Recognition: no theorem link
A GPU-enhanced workflow for non-Fourier SENSE reconstruction
Pith reviewed 2026-05-10 17:19 UTC · model grok-4.3
The pith
A GPU implementation makes non-Fourier SENSE reconstruction feasible for long-readout spiral MRI data.
A machine-rendered reading of the paper's core claim, the machinery that carries it, and where it could break.
Core claim
The authors provide an efficient GPU implementation of non-Fourier SENSE that incorporates full signal models for sensitivities and B0, achieving high performance on spiral data with extended readout durations and high acceleration factors, with practical runtimes and robust mapping workflow.
What carries the argument
The non-Fourier SENSE iterative reconstruction algorithm, accelerated on GPU via selective use of the FFT, supported by a pipeline for accurate coil sensitivity and B0 field mapping.
If this is right
- Reconstruction of highly undersampled spiral data with long readouts becomes computationally viable.
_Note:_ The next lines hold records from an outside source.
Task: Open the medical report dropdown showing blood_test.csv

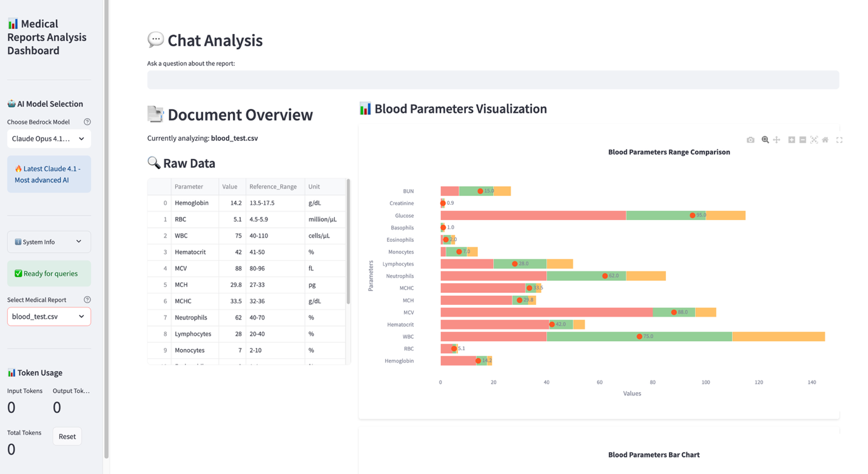Action: (x=49, y=316)
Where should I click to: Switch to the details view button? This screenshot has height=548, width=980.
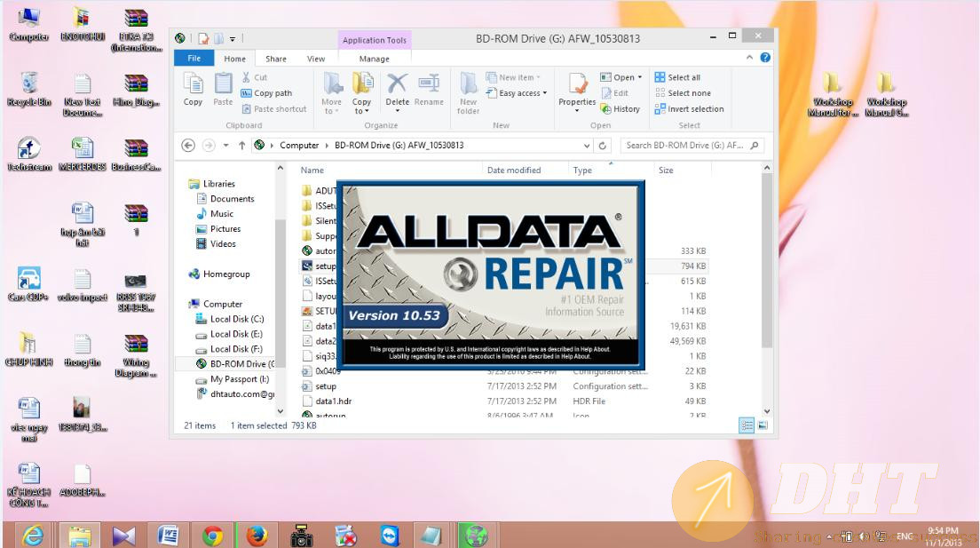click(x=747, y=425)
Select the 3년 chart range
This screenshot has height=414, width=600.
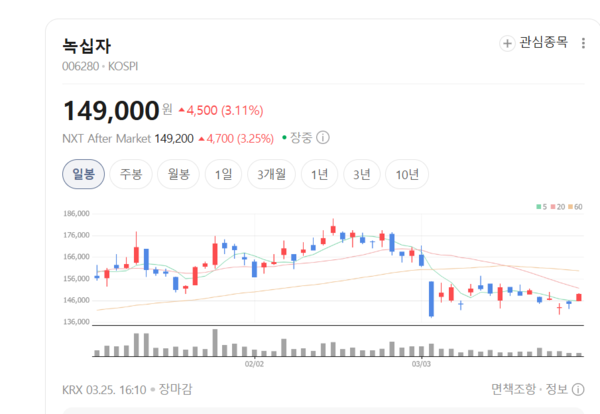(362, 174)
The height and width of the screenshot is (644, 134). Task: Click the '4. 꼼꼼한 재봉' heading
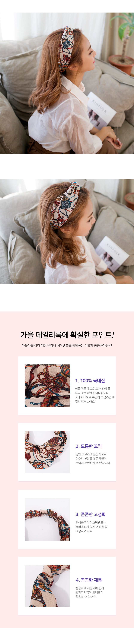89,580
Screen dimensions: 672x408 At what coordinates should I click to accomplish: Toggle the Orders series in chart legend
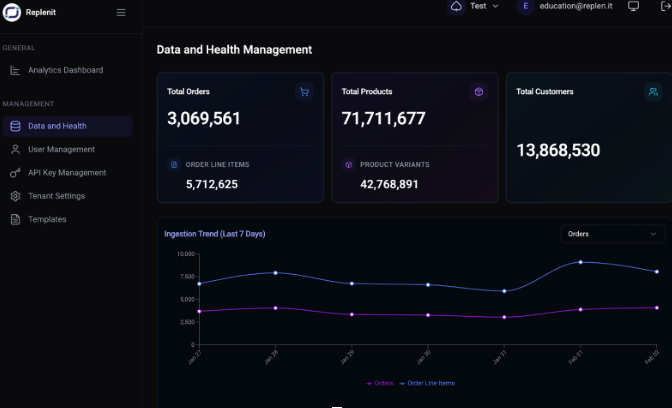click(x=381, y=383)
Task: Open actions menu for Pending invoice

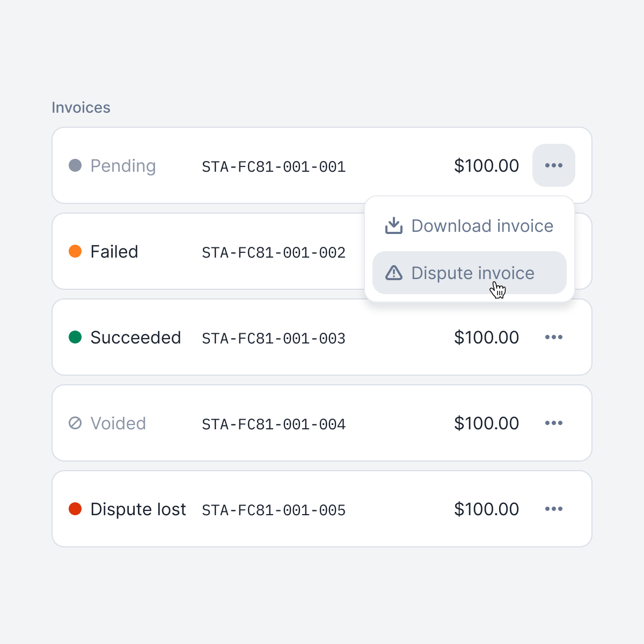Action: tap(553, 165)
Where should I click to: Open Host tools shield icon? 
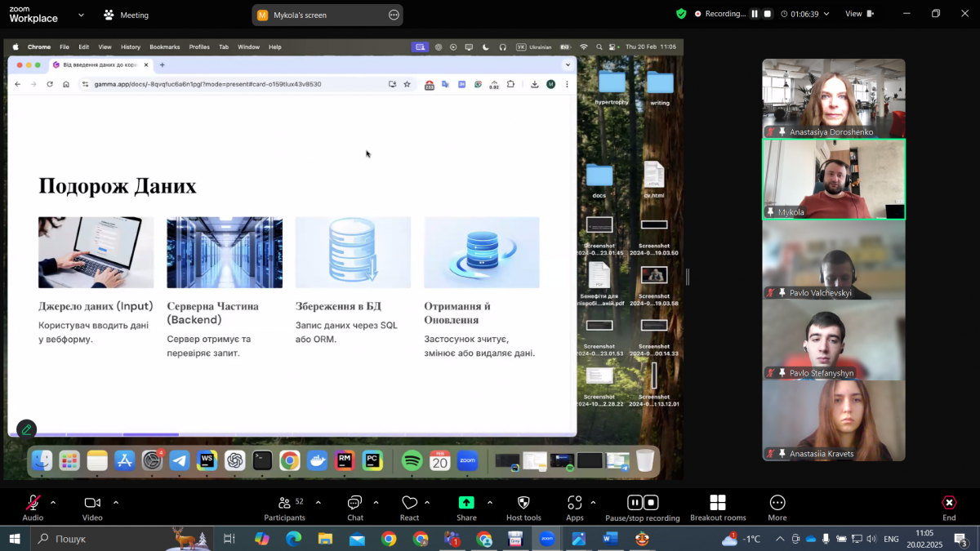tap(523, 503)

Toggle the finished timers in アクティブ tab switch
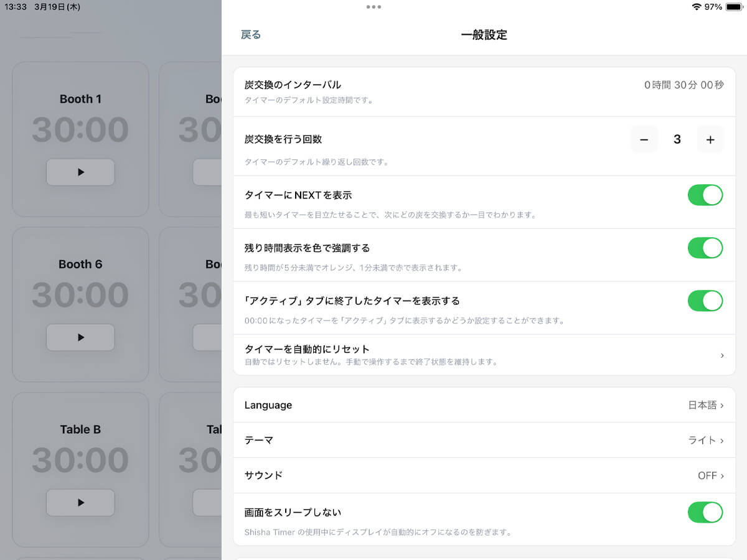coord(705,301)
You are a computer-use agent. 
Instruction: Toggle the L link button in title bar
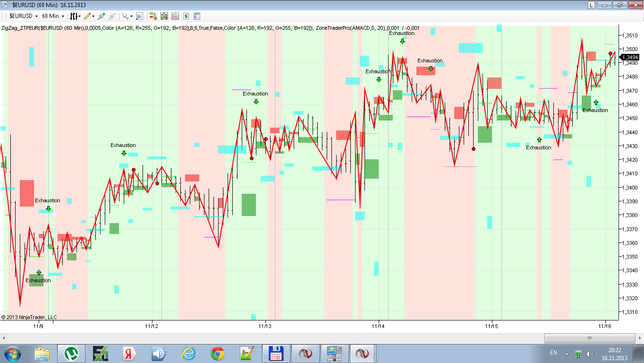591,5
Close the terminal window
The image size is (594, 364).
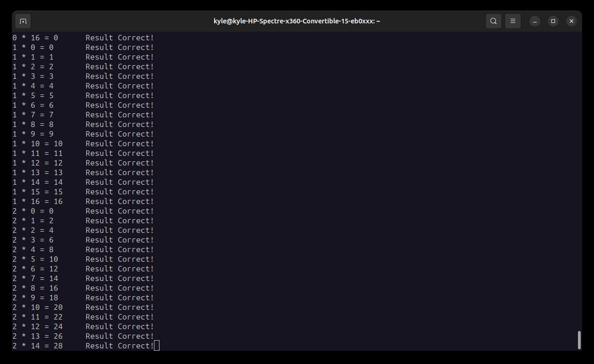(571, 21)
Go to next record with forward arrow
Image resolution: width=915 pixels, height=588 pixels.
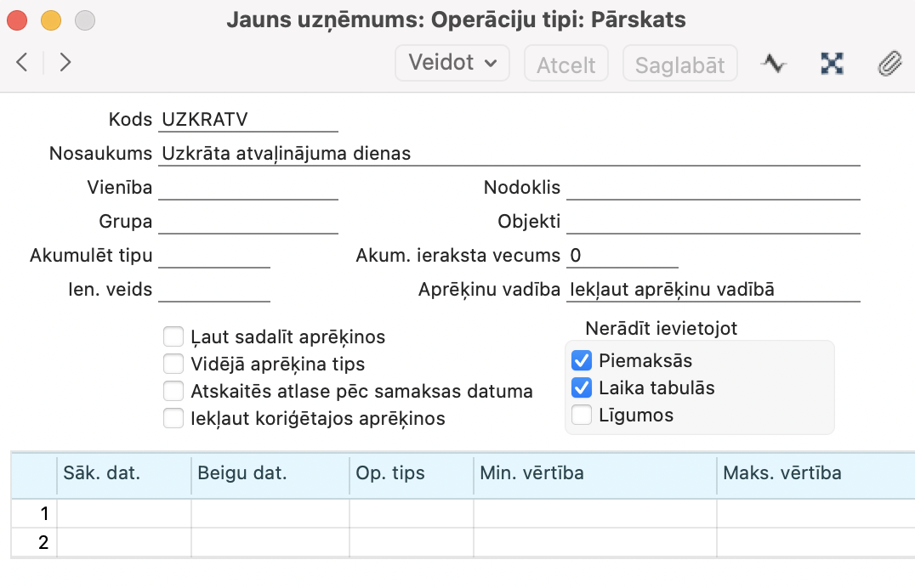65,62

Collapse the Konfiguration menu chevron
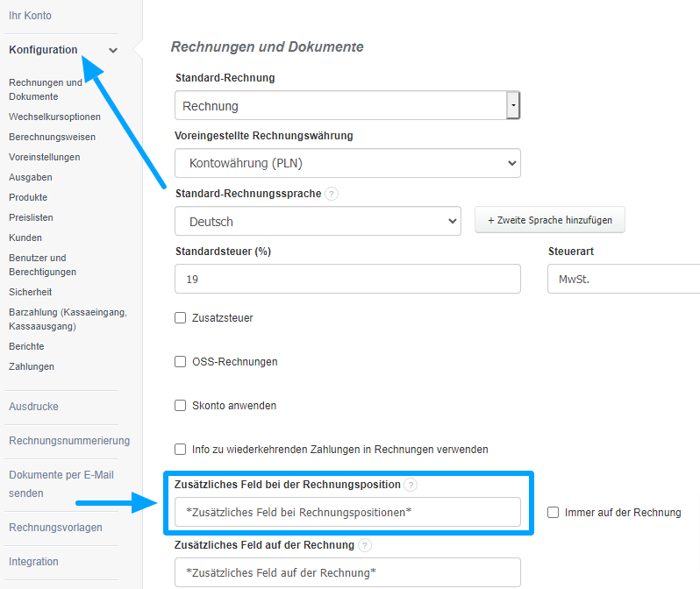(113, 50)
- GPU acceleration significantly reduces the time needed compared to CPU-only versions.
- Careful choice of stopping criteria is required to maintain image quality without introducing artifacts.
- Open availability of the code allows direct use and adaptation in other research settings.
Where Pith is reading between the lines
- Similar workflows could be adapted for other non-Cartesian k-space trajectories.
- Real-time or online reconstruction pipelines might benefit from this GPU approach.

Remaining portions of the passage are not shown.